* _How to complete this task_:
Print every record exactly, omitting none.

........

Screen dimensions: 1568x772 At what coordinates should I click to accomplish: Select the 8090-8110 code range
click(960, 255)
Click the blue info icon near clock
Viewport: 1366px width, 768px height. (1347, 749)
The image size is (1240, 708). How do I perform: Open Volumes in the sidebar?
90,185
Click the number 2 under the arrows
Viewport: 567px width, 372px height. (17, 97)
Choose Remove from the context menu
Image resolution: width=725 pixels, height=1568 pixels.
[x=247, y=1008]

........

* _Problem solution_:
Screen dimensions: 1568x772 At what coordinates should I click to accomplish: Select the 8090-8110 code range
click(960, 255)
Click the blue info icon near clock
Viewport: 1366px width, 768px height. (1347, 749)
The image size is (1240, 708). How do I perform: Open Volumes in the sidebar?
90,185
Click the number 2 under the arrows
Viewport: 567px width, 372px height. (17, 97)
Choose Remove from the context menu
Image resolution: width=725 pixels, height=1568 pixels.
[x=247, y=1008]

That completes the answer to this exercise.